Source Routing and Scheduling in Packet Networks

TL;DR

This paper introduces an online routing algorithm that finds admissible paths in packet networks and a distributed scheduling protocol that guarantees polynomial end-to-end delays, improving network stability and performance.

Contribution

It presents the first online routing algorithm for admissible paths and a deterministic distributed scheduling protocol with polynomial delay guarantees.

Findings

The routing algorithm computes paths immediately upon packet injection using congestion-aware shortest paths.

The scheduling protocol ensures polynomial delay for all packets under deterministic, distributed implementation.
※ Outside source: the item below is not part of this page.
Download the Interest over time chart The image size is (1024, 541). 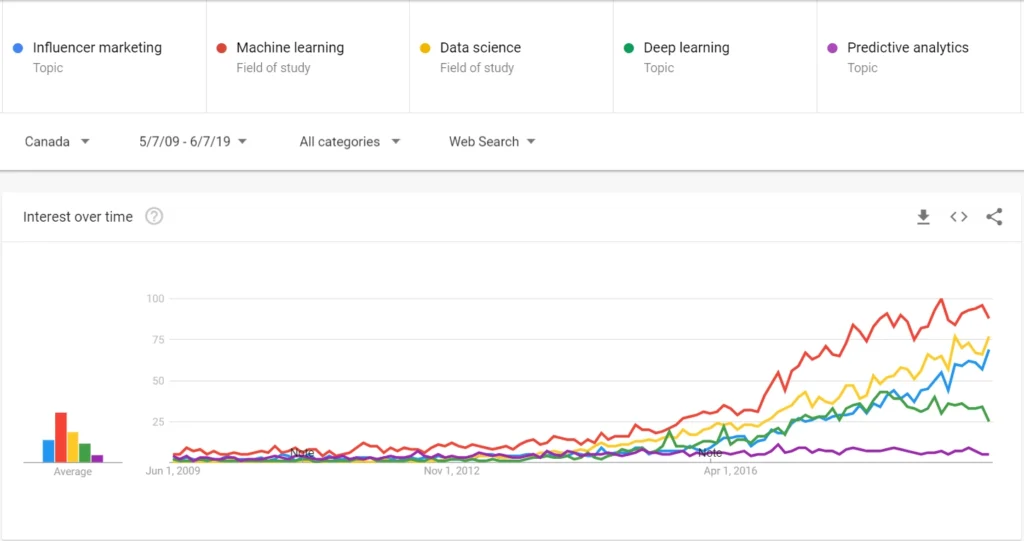[x=923, y=217]
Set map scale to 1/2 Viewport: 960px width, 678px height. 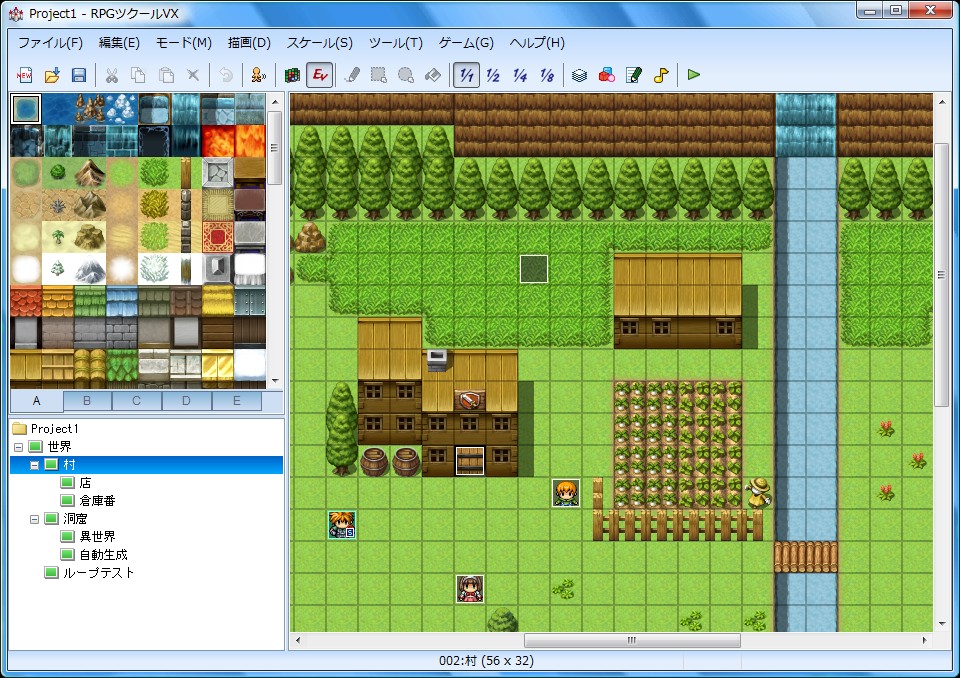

Path selection can influence network stability, with some topologies remaining stable under certain protocols regardless of adversarial path choices.

Abstract

We study {\em routing} and {\em scheduling} in packet-switched networks. We assume an adversary that controls the injection time, source, and destination for each packet injected. A set of paths for these packets is {\em admissible} if no link in the network is overloaded. We present the first on-line routing algorithm that finds a set of admissible paths whenever this is feasible. Our algorithm calculates a path for each packet as soon as it is injected at its source using a simple shortest path computation. The length of a link reflects its current congestion. We also show how our algorithm can be implemented under today's Internet routing paradigms. When the paths are known (either given by the adversary or computed as above) our goal is to schedule the packets along the given paths so that the packets experience small end-to-end delays. The best previous delay bounds for deterministic and distributed scheduling protocols were exponential in the path length. In this paper we present the first deterministic and distributed scheduling protocol that guarantees a polynomial end-to-end delay for every packet. Finally, we discuss the effects of combining routing with scheduling. We first show that some unstable scheduling protocols remain unstable no matter how the paths are chosen. However, the freedom to choose paths can make a difference. For example, we show that a ring with parallel links is stable for all greedy scheduling protocols if paths are chosen intelligently, whereas this is not the case if the adversary specifies the paths.